Set down, exactly as written, the line containing "Instruction: Click the" and all the lines that follow it to the end of the entries below, omitting every picture.

Records from a collection
===============
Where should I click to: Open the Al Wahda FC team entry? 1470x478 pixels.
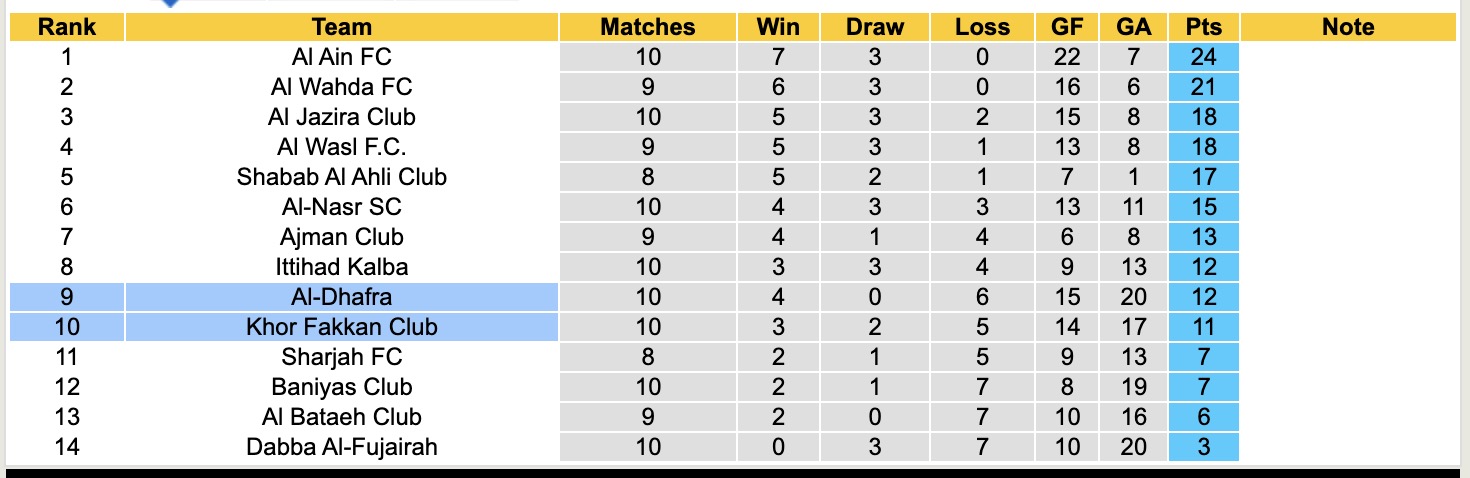click(341, 87)
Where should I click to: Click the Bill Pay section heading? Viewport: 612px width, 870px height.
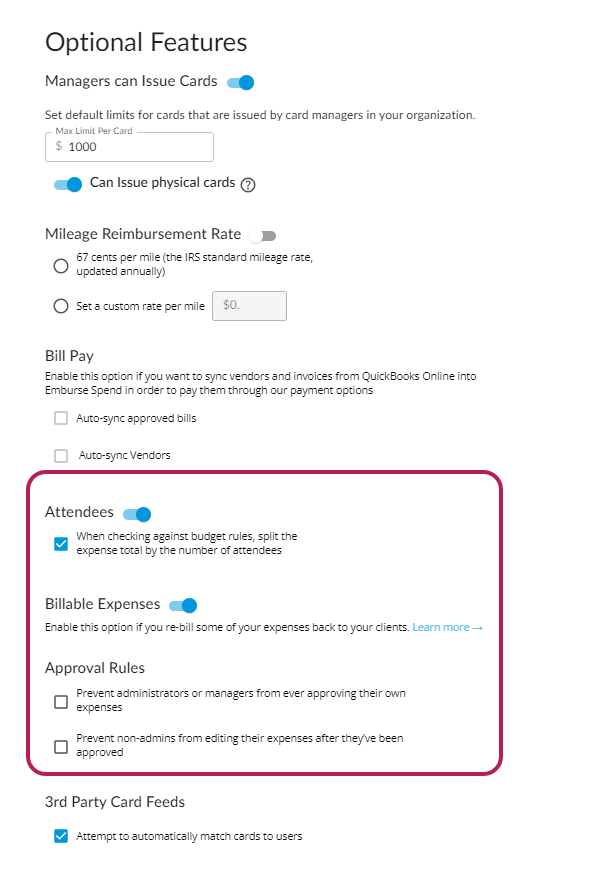tap(69, 356)
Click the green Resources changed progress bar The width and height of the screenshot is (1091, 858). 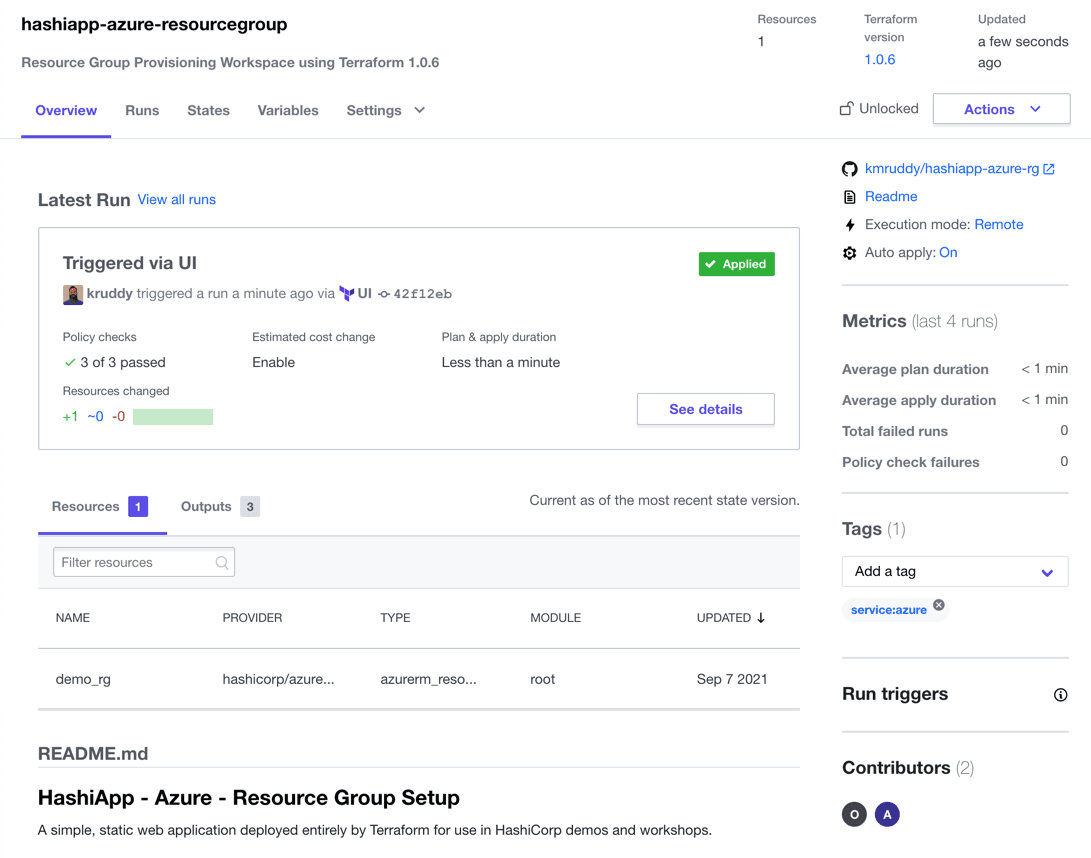point(172,416)
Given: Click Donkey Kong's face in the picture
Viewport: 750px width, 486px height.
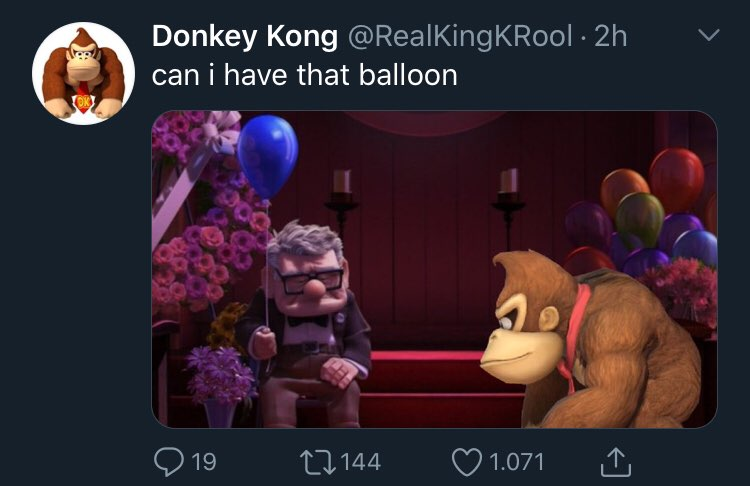Looking at the screenshot, I should (x=527, y=321).
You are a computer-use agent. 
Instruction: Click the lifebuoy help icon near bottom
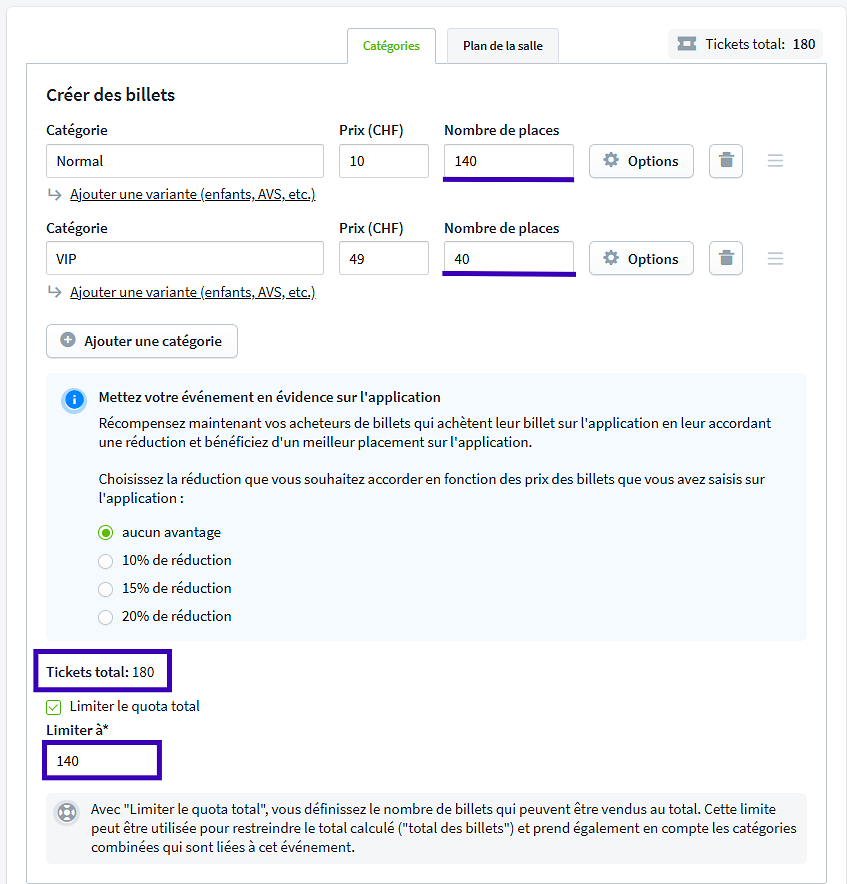pos(66,813)
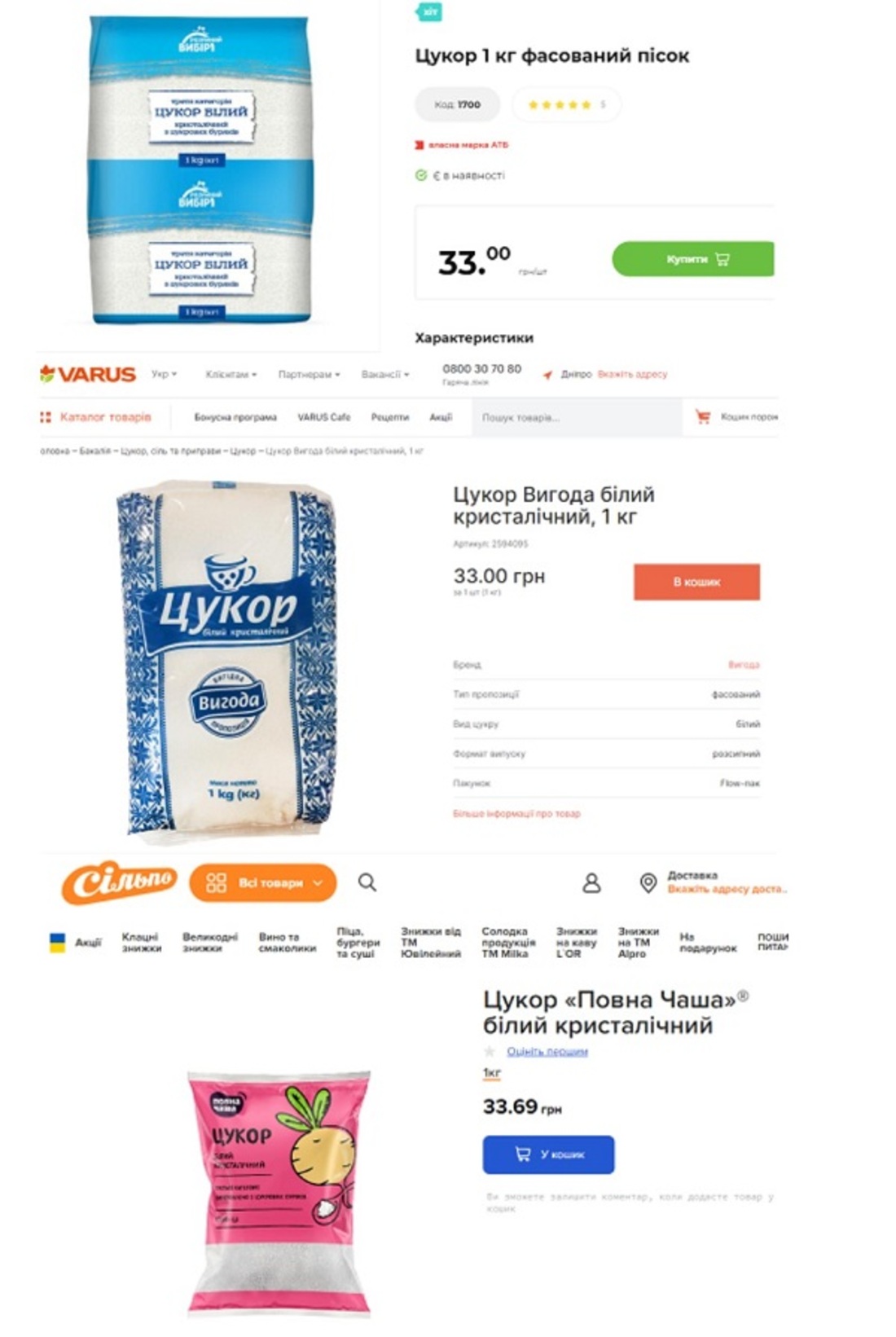Open the Бонусна програма menu item
Viewport: 896px width, 1337px height.
[x=235, y=417]
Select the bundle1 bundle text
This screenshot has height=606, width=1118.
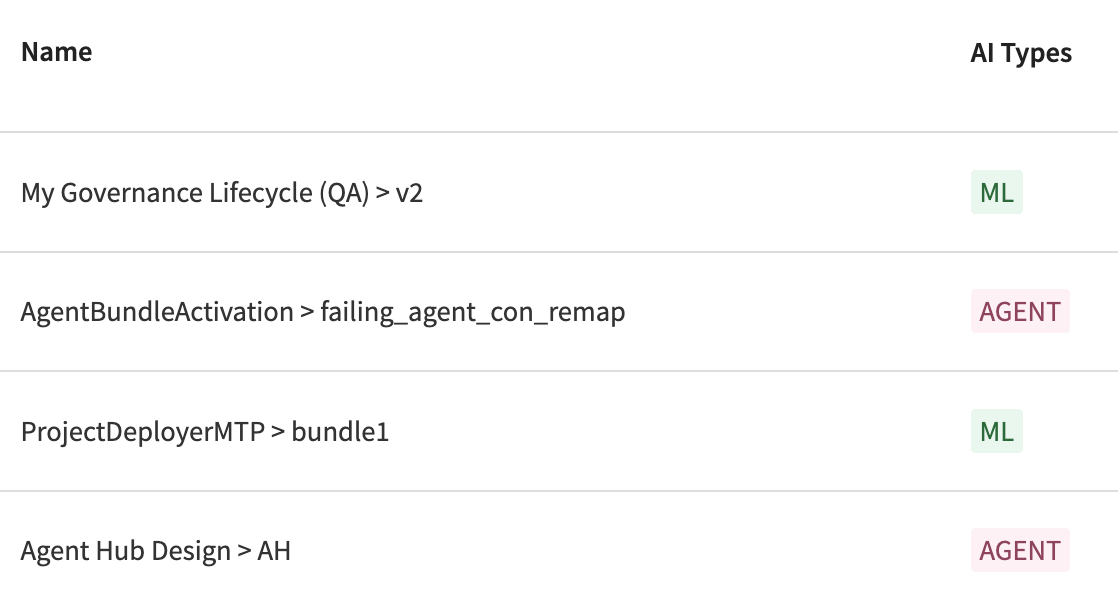click(340, 432)
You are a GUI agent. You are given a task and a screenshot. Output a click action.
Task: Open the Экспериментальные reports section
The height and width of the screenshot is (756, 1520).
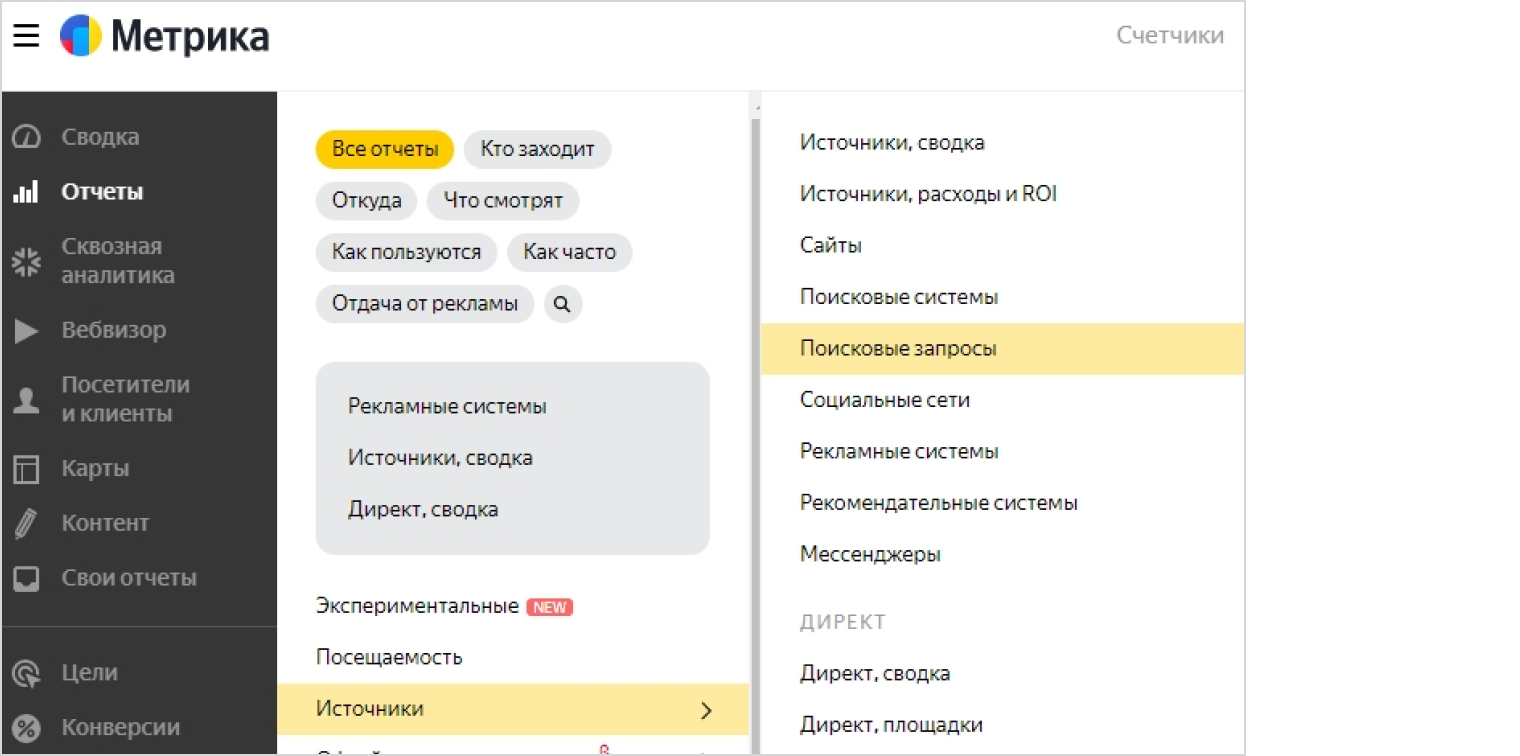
===============
## Your solution
Instruction: Click the lifebuoy help icon near bottom
pos(66,813)
Open the Бонусна програма menu item
Viewport: 896px width, 1337px height.
[x=235, y=417]
Select the bundle1 bundle text
This screenshot has height=606, width=1118.
click(340, 432)
You are a GUI agent. You are given a task and a screenshot. Output a click action.
Task: Open the Экспериментальные reports section
The height and width of the screenshot is (756, 1520).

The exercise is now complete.